(Screenshot grounding data)
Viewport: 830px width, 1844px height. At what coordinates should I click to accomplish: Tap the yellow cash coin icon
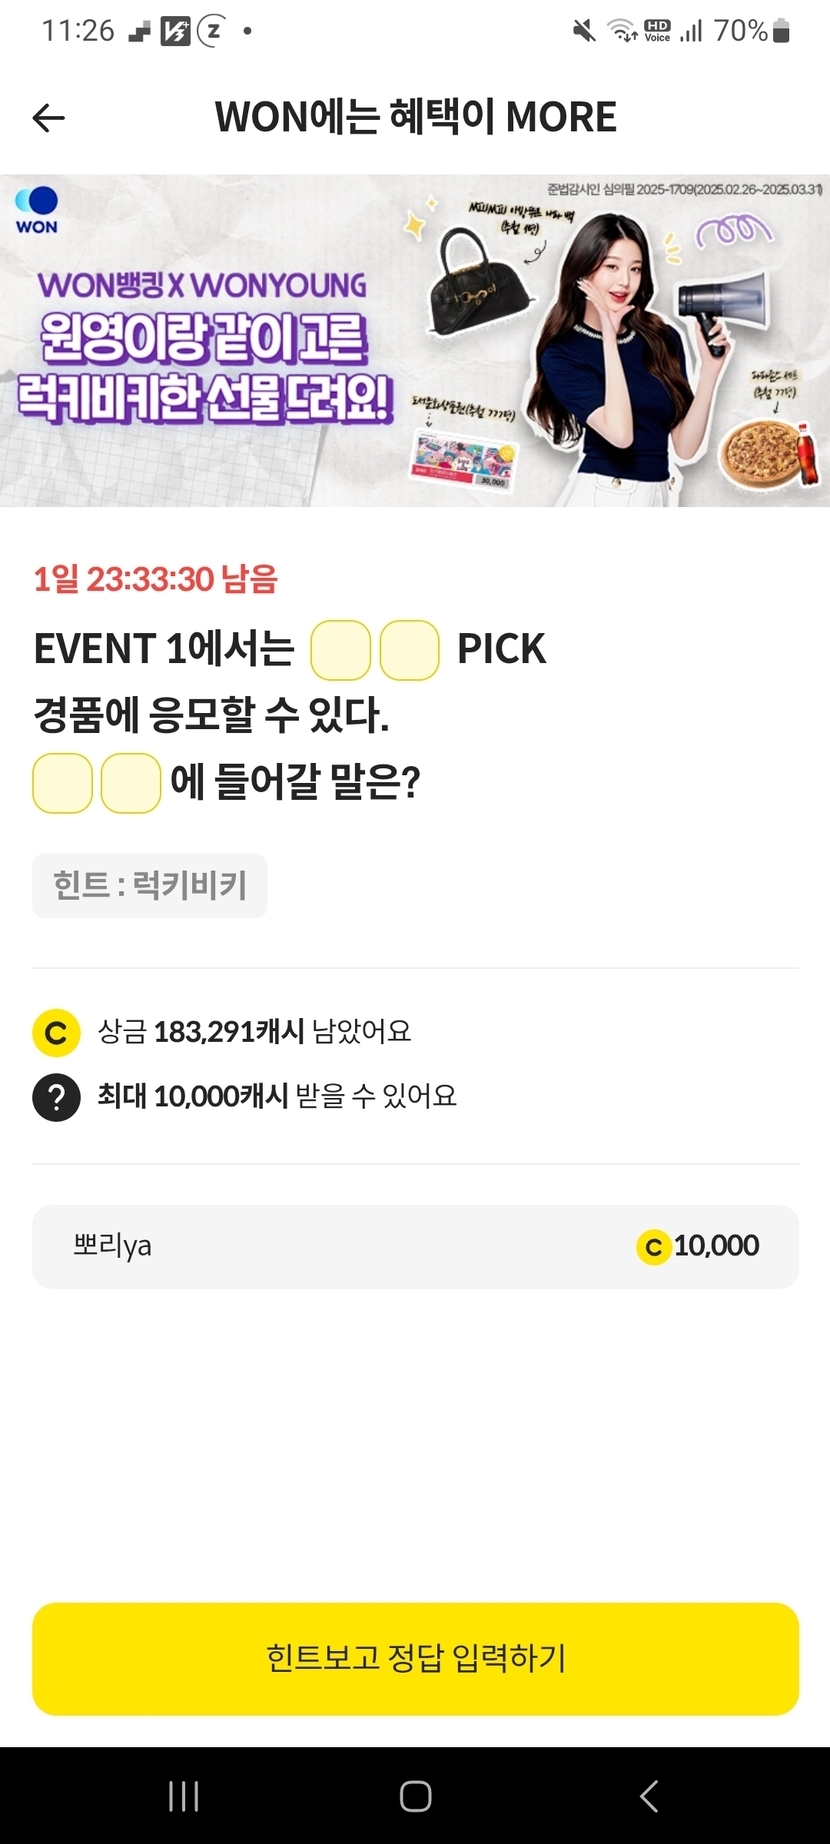point(56,1033)
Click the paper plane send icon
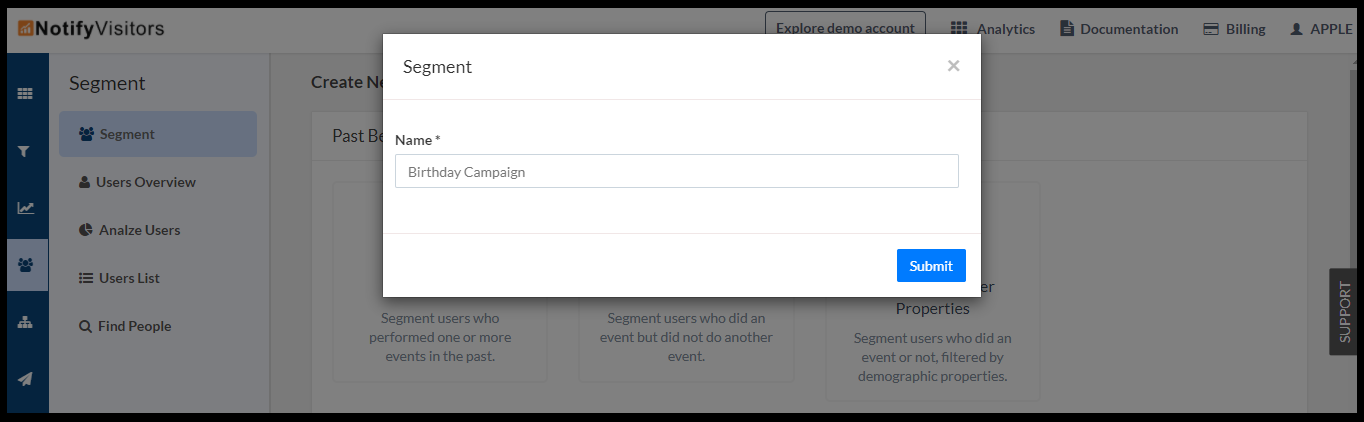This screenshot has height=422, width=1364. pos(25,379)
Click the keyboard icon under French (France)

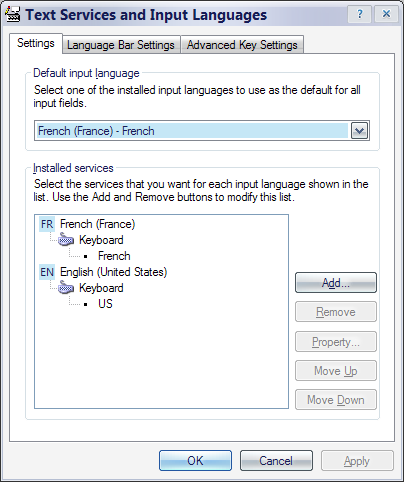point(66,240)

● **Directions**:
Omitting the images, transcribe every record exactly.

● **Answer to this problem**:
Viewport: 830px width, 1844px height. At what coordinates should I click to accomplish: Tap the yellow cash coin icon
point(56,1033)
Click the paper plane send icon
This screenshot has height=422, width=1364. pos(25,379)
Click the keyboard icon under French (France)

point(66,240)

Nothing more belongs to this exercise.